BEGIN Provided information
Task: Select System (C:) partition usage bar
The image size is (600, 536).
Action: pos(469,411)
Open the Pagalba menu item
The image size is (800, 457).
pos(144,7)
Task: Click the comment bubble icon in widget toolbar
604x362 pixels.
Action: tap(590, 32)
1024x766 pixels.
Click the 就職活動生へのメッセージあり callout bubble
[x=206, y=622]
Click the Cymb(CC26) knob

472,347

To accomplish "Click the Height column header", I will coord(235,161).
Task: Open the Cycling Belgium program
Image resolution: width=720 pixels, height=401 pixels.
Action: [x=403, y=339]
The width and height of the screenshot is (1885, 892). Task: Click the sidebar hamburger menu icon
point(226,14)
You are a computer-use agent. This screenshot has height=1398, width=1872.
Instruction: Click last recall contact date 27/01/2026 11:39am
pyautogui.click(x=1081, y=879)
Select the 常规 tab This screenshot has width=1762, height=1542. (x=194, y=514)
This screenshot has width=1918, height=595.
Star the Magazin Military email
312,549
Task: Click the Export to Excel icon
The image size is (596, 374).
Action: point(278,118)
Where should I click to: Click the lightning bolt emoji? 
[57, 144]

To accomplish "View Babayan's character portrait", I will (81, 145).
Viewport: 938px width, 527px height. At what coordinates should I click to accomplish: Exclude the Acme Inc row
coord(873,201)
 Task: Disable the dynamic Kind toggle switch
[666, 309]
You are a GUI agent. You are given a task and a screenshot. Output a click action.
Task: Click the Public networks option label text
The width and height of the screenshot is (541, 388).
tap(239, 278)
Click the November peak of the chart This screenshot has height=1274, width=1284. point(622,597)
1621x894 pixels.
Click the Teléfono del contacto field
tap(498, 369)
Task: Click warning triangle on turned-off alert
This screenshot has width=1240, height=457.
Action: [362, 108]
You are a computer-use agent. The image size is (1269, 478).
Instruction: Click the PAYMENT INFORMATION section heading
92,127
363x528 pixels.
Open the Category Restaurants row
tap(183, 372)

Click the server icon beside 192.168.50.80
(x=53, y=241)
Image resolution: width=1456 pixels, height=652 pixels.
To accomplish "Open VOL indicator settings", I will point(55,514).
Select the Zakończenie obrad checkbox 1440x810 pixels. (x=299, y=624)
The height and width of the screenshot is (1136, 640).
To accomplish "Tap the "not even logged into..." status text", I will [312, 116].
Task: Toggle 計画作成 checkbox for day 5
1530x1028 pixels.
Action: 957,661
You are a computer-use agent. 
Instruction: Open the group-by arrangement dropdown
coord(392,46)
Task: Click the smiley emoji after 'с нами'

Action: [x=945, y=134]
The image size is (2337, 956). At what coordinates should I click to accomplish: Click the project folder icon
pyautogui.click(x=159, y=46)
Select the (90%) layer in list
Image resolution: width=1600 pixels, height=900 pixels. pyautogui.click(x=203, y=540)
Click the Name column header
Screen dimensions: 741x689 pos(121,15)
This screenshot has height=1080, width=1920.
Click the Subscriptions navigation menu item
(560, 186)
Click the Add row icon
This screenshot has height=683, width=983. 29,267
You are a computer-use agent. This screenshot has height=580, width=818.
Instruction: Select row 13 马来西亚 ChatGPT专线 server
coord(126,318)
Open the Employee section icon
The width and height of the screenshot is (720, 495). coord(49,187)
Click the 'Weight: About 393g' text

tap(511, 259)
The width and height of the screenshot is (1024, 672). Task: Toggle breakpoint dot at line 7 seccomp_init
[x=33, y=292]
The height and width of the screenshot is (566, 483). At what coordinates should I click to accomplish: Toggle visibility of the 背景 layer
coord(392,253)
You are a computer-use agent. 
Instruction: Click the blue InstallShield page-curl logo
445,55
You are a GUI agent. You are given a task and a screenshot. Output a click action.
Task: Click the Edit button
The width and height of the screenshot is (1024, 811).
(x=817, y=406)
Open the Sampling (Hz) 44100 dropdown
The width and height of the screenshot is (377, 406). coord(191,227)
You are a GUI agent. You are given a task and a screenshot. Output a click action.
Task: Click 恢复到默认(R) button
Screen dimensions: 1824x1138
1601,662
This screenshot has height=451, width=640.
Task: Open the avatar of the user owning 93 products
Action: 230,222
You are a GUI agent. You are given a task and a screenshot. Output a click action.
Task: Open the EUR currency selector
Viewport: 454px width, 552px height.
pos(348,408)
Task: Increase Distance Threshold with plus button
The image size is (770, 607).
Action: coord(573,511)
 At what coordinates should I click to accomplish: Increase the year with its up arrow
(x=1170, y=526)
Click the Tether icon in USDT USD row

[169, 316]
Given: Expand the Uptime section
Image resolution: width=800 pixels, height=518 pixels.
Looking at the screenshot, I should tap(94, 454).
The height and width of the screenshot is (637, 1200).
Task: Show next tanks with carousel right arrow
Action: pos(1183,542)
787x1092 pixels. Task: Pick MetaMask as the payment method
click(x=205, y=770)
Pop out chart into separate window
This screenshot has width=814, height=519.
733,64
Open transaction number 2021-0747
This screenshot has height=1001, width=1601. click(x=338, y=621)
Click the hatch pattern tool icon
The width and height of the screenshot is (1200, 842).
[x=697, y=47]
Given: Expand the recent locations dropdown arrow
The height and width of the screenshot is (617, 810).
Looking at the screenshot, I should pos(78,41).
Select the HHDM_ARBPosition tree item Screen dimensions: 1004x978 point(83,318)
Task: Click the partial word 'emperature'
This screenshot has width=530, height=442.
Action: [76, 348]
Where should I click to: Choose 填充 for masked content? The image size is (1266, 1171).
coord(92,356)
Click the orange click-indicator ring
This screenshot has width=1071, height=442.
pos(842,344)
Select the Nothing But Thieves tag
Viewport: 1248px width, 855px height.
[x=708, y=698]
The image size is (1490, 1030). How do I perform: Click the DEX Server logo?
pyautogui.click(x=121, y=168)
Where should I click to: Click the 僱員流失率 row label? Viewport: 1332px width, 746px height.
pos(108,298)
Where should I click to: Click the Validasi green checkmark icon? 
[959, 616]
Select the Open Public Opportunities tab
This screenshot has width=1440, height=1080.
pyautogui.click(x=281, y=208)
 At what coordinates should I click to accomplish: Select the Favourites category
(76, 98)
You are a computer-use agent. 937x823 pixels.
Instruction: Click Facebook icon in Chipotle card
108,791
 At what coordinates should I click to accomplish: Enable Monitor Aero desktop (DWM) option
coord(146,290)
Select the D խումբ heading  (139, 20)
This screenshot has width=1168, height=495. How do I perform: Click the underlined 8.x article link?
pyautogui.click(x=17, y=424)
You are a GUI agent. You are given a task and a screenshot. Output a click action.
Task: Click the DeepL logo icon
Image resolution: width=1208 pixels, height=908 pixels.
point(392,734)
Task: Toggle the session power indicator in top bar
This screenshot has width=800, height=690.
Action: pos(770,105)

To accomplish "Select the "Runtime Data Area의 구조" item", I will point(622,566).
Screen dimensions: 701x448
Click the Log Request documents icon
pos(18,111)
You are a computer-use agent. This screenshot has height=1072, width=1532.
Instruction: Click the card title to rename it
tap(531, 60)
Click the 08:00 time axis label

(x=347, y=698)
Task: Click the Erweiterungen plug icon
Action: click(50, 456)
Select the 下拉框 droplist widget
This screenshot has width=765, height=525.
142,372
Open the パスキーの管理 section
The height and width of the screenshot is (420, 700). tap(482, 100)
END Provided information
■ Activity ■
Return every line above where "into" appears.

■ Exercise output ■
To accomplish "Tap the "not even logged into..." status text", I will [312, 116].
Pop out chart into separate window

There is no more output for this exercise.